== SELECTED TEXT ==
Berry Almond Custard Tarts

My mother’s berry custard tarts are legendary, and always perfect. Whenever I make a berry custard tart, however, there is at least a 20% chance that my custard will spitefully and wilfully refuse to set. Most recently this happened last summer, when my great-uncle asked me to prepare dinner for him and some special guests. For dessert I served them strawberries which sat like little islands among haphazard pieces of crust in a pool of completely liquid custard. It tasted nice, but it was definitely not a custard tart. (I still do not understand why I can make a perfectly lovely custard most of the time but get stage fright when I’m making a tart.) This year, I spent the Fourth of July with my family in upstate New York. I cleverly decided to make berry custard tarts so I could take advantage of that inexhaustible fount of culinary knowledge, my mother. The secret? My mother CHEATS.

Doesn’t that sound terrible? In fact, this is born of expediency. Specifically, my mother tries to cook with less egg yolks (cholesterol, etc.), so she thickens her custards with a smidgen of potato starch. I swear you can’t tell, except that the custard is just a tiny bit less rich than it would otherwise be. On the Fourth of July it was HOT in upstate New York, so a light custard sounded more appealing than a rich eggy custard. If, however, you are a custard purist, you should substitute three to four additional egg yolks for the potato starch.

The crust of these tarts has a lovely nuttiness from the addition of ground almonds, but feel free to try other nuts, like ground hazelnuts (with blackberries!) or pine nuts, or even macadamia nuts. Since the raspberries and blueberries I used were so fresh and beautiful, I did not glaze these tarts. For strawberry tarts, you can (if you wish) make a glaze by simmering some strawberries in sugar until the juice from the strawberries is thick, and painting this on your berries when your tarts have been assembled and cooled, or you can glaze with a simple sugar syrup.

Also, I feel compelled to point out: While these tarts undeniably are thematically suitable for the Fourth of July (as per usual, I’m late with my holiday postings) the tart decorated by my eight-year-old niece is a lot more Union Jack than Stars and Stripes, and she HASN’T EVEN BEEN LIVING IN LONDON FOR THE PAST THREE YEARS.

Ingredients:

For the crust:

1 and ¼ cups white flour (about 125-150 grams)

1 cup ground almonds or almond flour (about 150 grams)

¼ cup granulated or caster sugar (about 50 grams)

½ pound (about 400 grams) cold unsalted butter, cut into chunks

½ teaspoon salt

Ice water

For the custard

1 and ½ cups milk

½ cup cream

¼ cup sugar (about 50 grams)

== SOURCE EXCERPT ==
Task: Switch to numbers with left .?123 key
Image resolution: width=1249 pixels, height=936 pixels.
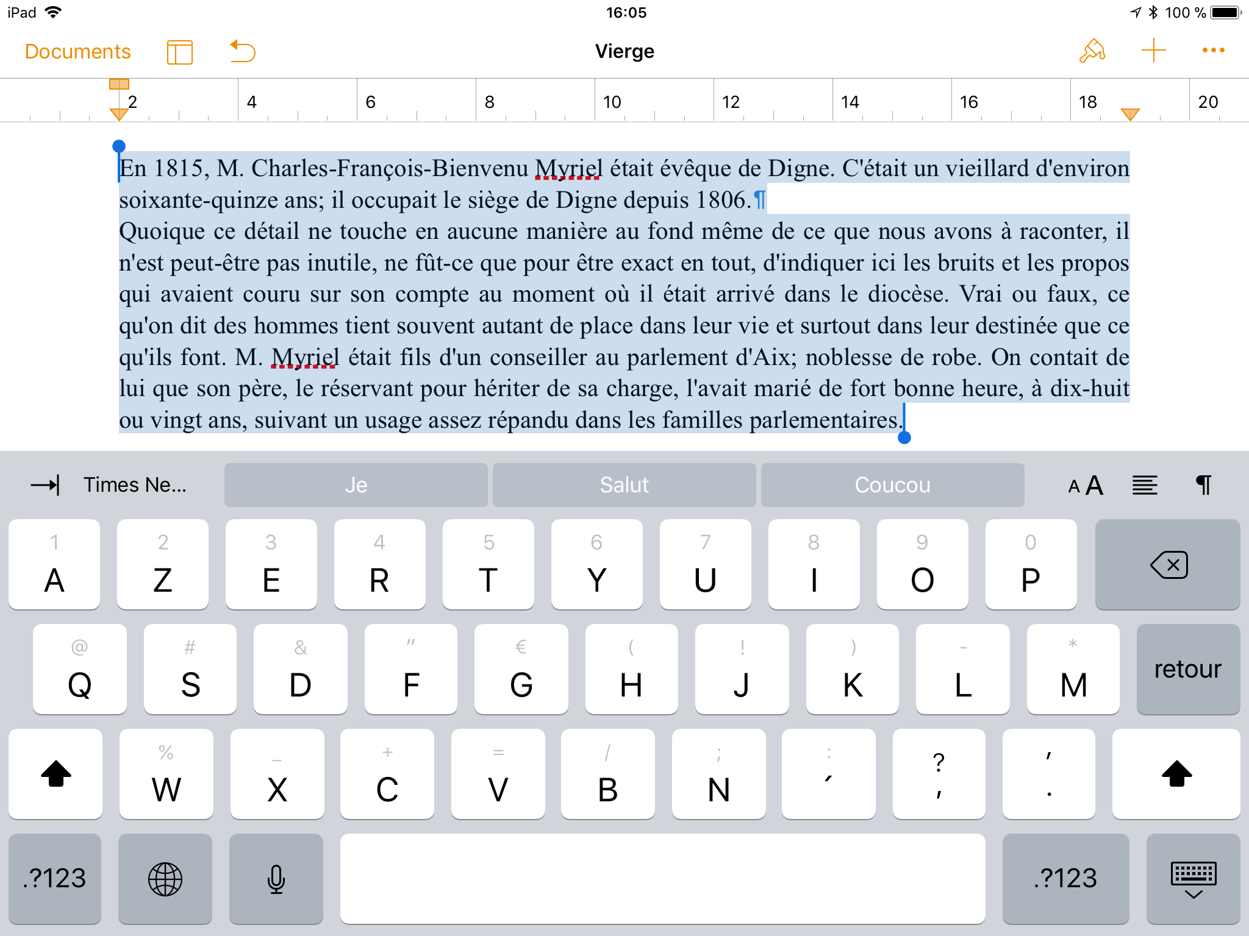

== SET OF TASKS ==
**A)** From the berry almond custard tart recipe, list every ingredient given for the crust.
**B)** Carry on with the berry almond custard tart recipe after its last line.

== RESULTS OF THE TASKS ==
**A)**
- 1 and ¼ cups white flour (about 125-150 grams)
- 1 cup ground almonds or almond flour (about 150 grams)
- ¼ cup granulated or caster sugar (about 50 grams)
- ½ pound (about 400 grams) cold unsalted butter, cut into chunks
- ½ teaspoon salt
- Ice water

**B)**
3 egg yolks

1 and ½ teaspoons potato starch

½ vanilla pod or 1 teaspoon vanilla extract

** You will also need two spring-form pans and at least a quart of fresh seasonal berries of your choosing. Err on the side of too many berries, as you will be cranky if you run out.

Method:

For the crust:

Thoroughly combine your dry ingredients in a food processor or large bowl. Add the butter and pulse until the mixture resembles coarse crumbs. (You can also do this with two forks.) Slowly add just a little ice water. If you’re using a food processor, dribble in the water while the processor is mixing until the mixture starts to adhere into a ball. You should not require more than a few tablespoons. Wrap the dough well in plastic and chill for a minimum of two hours.

After the dough has been chilled, preheat the oven to 420 degrees Fahrenheit (about 210 degrees Celsius). Divide the dough in two pieces (you are making two tarts) and roll out, using plenty of flour to prevent sticking, on wax paper, until you have a roughly round sheet of dough a couple of inches larger in diameter than your spring-form pans.  Aim for a thickness of about ¼ inch. (I like to roll out dough between two sheets of wax paper or even plastic wrap.) Carefully invert the wax paper and transfer the pastry to your pans. Chill in your freezer for about 15 minutes to allow the dough to set.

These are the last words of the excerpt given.